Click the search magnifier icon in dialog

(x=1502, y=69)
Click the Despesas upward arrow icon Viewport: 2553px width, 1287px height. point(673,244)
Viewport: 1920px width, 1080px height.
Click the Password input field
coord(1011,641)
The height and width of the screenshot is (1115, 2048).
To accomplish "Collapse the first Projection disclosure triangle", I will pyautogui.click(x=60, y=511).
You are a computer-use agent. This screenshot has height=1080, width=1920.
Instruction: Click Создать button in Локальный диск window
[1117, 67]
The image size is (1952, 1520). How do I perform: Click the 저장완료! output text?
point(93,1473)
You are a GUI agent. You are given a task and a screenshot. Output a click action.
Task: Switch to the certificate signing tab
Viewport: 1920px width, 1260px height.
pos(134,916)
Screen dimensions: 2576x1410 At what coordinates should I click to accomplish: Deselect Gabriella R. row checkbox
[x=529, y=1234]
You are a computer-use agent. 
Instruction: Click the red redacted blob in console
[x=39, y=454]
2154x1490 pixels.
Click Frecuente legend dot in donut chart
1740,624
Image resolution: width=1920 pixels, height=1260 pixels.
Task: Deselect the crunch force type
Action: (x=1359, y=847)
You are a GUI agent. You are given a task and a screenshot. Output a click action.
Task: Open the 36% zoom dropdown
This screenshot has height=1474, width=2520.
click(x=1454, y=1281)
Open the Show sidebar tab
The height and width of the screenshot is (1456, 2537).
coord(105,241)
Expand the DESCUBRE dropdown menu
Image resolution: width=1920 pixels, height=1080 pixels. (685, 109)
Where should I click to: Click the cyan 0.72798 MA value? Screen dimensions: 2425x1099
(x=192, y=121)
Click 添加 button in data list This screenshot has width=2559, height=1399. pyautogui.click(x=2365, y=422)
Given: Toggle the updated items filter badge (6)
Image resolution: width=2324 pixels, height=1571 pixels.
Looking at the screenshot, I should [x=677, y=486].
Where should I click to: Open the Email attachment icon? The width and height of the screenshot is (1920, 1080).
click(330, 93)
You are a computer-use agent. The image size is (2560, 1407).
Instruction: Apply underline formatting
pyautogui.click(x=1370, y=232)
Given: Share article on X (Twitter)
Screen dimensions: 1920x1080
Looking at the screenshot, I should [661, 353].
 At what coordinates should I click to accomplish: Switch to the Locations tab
++++++++++
Your goal >>
I'd like the entries above reproduced in full, exactly as they stand.

Answer below >>
Click the search magnifier icon in dialog

(x=1502, y=69)
Click the Despesas upward arrow icon Viewport: 2553px width, 1287px height. point(673,244)
Viewport: 1920px width, 1080px height.
Click the Password input field
coord(1011,641)
The height and width of the screenshot is (1115, 2048).
To accomplish "Collapse the first Projection disclosure triangle", I will pyautogui.click(x=60, y=511).
You are a computer-use agent. This screenshot has height=1080, width=1920.
Instruction: Click Создать button in Локальный диск window
[1117, 67]
The image size is (1952, 1520). How do I perform: Click the 저장완료! output text?
point(93,1473)
You are a GUI agent. You are given a task and a screenshot. Output a click action.
Task: Switch to the certificate signing tab
Viewport: 1920px width, 1260px height.
pos(134,916)
Screen dimensions: 2576x1410 At what coordinates should I click to accomplish: Deselect Gabriella R. row checkbox
[x=529, y=1234]
You are a computer-use agent. 
Instruction: Click the red redacted blob in console
[x=39, y=454]
2154x1490 pixels.
Click Frecuente legend dot in donut chart
1740,624
Image resolution: width=1920 pixels, height=1260 pixels.
Task: Deselect the crunch force type
Action: (x=1359, y=847)
You are a GUI agent. You are given a task and a screenshot. Output a click action.
Task: Open the 36% zoom dropdown
This screenshot has height=1474, width=2520.
click(x=1454, y=1281)
Open the Show sidebar tab
The height and width of the screenshot is (1456, 2537).
coord(105,241)
Expand the DESCUBRE dropdown menu
Image resolution: width=1920 pixels, height=1080 pixels. (685, 109)
Where should I click to: Click the cyan 0.72798 MA value? Screen dimensions: 2425x1099
(x=192, y=121)
Click 添加 button in data list This screenshot has width=2559, height=1399. pyautogui.click(x=2365, y=422)
Given: Toggle the updated items filter badge (6)
Image resolution: width=2324 pixels, height=1571 pixels.
Looking at the screenshot, I should [x=677, y=486].
Where should I click to: Open the Email attachment icon? The width and height of the screenshot is (1920, 1080).
click(330, 93)
You are a computer-use agent. The image size is (2560, 1407).
Instruction: Apply underline formatting
pyautogui.click(x=1370, y=232)
Given: Share article on X (Twitter)
Screen dimensions: 1920x1080
Looking at the screenshot, I should [661, 353].
 At what coordinates should I click to accomplish: Switch to the Locations tab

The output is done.